Start of Block

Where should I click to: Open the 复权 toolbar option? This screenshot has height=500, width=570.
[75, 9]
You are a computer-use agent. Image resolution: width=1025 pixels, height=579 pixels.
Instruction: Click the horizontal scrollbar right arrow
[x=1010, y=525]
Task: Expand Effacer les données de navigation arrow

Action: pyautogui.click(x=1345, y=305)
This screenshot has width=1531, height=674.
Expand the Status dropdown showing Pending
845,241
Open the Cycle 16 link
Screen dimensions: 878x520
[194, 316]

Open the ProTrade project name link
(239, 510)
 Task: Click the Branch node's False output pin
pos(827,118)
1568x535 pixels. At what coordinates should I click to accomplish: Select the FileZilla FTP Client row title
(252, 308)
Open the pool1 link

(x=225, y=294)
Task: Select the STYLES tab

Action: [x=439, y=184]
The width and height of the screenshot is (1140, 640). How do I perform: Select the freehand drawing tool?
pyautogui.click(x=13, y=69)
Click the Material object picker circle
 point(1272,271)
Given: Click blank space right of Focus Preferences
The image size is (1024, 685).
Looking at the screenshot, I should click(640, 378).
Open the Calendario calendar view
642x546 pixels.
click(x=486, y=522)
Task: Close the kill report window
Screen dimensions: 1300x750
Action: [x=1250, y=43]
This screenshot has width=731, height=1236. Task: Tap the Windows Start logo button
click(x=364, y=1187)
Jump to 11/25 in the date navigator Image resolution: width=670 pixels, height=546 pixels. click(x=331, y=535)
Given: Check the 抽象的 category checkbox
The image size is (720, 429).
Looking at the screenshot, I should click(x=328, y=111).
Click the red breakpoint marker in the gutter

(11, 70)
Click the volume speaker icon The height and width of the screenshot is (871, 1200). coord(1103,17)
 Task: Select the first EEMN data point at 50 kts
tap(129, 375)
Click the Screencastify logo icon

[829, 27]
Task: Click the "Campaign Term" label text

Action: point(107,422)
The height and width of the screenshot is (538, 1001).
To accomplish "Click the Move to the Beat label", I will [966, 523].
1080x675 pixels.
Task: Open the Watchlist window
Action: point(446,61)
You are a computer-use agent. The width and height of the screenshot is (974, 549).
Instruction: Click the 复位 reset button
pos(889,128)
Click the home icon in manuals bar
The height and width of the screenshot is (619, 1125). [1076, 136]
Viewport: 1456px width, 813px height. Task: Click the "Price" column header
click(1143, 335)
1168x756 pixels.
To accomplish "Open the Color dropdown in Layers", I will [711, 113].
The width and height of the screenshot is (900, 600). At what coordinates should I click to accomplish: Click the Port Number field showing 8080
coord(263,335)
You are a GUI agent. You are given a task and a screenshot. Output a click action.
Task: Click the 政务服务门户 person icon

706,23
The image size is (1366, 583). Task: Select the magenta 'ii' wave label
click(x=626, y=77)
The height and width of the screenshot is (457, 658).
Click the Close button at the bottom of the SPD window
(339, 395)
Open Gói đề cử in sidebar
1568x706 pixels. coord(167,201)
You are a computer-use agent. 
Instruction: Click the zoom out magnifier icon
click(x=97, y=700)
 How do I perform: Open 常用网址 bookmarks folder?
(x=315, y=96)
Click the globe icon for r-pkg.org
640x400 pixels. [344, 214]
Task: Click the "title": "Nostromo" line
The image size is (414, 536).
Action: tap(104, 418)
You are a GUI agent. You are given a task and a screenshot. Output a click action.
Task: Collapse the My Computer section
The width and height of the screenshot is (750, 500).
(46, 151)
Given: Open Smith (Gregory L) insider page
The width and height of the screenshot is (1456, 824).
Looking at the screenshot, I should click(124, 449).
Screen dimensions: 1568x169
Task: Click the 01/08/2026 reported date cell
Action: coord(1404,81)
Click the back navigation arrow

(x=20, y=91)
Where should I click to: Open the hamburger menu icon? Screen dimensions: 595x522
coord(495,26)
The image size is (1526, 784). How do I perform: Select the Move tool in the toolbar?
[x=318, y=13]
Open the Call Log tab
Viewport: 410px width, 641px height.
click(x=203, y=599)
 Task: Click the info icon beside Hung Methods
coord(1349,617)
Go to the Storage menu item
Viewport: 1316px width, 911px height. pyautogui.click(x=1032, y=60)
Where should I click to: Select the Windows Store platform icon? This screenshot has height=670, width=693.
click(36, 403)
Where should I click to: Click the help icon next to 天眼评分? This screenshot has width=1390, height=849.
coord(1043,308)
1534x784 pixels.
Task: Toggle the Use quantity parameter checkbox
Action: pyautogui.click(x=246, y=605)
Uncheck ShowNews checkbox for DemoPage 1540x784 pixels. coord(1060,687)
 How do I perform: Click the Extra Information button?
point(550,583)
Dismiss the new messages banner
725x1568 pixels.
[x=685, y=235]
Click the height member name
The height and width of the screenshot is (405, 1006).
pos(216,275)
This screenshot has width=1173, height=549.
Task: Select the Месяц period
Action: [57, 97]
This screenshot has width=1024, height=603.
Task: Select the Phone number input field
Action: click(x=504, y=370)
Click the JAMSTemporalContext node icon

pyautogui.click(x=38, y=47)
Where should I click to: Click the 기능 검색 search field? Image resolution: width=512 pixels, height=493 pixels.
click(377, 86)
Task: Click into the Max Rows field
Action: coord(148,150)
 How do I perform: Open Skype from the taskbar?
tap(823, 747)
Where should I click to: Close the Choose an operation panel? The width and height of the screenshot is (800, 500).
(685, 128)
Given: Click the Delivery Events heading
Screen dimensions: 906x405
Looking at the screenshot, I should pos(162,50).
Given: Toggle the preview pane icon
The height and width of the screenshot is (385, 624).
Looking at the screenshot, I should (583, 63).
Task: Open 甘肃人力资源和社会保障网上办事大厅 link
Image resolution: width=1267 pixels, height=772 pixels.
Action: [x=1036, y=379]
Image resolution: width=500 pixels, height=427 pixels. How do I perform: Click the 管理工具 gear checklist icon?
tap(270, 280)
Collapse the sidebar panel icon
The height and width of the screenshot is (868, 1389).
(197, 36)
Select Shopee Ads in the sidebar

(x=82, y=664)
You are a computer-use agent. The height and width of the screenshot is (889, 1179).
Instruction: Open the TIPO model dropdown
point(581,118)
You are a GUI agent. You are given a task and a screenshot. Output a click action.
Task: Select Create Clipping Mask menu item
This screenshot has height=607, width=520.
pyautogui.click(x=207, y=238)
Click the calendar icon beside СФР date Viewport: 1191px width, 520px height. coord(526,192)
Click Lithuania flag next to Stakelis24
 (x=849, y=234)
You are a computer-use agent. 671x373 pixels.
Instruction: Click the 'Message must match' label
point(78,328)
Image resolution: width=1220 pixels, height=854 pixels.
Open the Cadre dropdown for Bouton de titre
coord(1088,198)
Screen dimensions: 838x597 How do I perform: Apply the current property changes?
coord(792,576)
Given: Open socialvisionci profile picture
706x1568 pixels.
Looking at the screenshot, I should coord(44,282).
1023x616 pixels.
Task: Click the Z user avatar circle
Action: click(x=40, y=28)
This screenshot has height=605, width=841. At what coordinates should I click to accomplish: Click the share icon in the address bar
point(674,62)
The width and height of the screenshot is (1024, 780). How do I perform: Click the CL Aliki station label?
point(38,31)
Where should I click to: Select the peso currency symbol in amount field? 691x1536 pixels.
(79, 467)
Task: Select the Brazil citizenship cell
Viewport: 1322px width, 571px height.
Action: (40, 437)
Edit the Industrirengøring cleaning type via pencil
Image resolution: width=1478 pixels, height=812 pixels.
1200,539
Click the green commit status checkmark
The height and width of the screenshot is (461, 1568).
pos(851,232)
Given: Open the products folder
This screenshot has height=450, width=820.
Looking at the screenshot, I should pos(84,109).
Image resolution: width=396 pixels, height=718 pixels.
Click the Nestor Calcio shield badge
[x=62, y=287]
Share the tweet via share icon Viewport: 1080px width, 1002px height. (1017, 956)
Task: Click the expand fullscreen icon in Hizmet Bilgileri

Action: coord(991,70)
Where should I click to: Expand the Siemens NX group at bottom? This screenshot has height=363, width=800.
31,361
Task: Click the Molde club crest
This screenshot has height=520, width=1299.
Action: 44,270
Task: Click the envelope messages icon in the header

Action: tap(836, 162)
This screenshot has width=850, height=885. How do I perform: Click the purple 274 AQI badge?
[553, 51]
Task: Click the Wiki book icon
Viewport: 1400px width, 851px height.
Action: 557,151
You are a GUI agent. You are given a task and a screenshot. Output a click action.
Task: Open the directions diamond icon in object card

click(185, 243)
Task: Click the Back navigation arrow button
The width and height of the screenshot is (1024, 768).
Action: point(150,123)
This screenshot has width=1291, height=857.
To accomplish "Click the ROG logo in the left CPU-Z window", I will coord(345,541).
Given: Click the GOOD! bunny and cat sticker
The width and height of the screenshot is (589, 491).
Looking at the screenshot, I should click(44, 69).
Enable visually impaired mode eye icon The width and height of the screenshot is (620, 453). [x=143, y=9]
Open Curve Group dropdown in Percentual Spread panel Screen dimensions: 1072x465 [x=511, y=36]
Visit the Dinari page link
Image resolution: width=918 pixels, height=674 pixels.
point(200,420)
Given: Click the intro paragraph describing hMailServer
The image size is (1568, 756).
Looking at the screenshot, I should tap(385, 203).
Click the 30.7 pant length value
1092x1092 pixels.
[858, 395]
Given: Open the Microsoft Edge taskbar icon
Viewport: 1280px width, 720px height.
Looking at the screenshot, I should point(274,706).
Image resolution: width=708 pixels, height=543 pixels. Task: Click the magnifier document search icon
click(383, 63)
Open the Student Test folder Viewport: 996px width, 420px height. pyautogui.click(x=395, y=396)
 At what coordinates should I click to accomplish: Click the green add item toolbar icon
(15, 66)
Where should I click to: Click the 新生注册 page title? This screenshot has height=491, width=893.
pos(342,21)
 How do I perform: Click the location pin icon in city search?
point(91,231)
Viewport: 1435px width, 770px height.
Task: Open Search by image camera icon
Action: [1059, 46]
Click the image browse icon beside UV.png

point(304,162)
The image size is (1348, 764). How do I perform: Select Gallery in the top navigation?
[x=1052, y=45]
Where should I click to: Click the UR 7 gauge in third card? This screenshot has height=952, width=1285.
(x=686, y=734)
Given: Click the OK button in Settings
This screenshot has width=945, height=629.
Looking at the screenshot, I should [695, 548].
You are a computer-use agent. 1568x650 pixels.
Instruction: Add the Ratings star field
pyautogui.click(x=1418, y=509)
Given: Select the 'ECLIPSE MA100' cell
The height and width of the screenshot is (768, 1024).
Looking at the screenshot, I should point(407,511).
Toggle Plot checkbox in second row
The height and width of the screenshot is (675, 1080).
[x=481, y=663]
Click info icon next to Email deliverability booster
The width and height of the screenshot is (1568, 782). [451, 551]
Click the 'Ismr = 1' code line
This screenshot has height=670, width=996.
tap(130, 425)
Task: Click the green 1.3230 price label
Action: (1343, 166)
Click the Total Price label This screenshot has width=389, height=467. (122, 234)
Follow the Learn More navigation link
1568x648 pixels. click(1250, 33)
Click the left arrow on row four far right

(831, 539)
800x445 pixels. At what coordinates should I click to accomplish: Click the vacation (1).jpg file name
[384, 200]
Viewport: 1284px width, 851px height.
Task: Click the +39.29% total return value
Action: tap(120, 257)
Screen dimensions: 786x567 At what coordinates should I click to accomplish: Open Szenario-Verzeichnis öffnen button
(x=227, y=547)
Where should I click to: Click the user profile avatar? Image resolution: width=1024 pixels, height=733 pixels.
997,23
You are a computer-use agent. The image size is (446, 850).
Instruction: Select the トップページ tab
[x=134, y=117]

End of Block

◆ **PROBLEM**
Every line above from the line with "Edit the Industrirengøring" to the line with "Share the tweet" is wanted, ends included; write them out exactly and add no other line.

◆ **SOLVED PROBLEM**
Edit the Industrirengøring cleaning type via pencil
Image resolution: width=1478 pixels, height=812 pixels.
1200,539
Click the green commit status checkmark
The height and width of the screenshot is (461, 1568).
pos(851,232)
Given: Open the products folder
This screenshot has height=450, width=820.
Looking at the screenshot, I should pos(84,109).
Image resolution: width=396 pixels, height=718 pixels.
Click the Nestor Calcio shield badge
[x=62, y=287]
Share the tweet via share icon Viewport: 1080px width, 1002px height. (1017, 956)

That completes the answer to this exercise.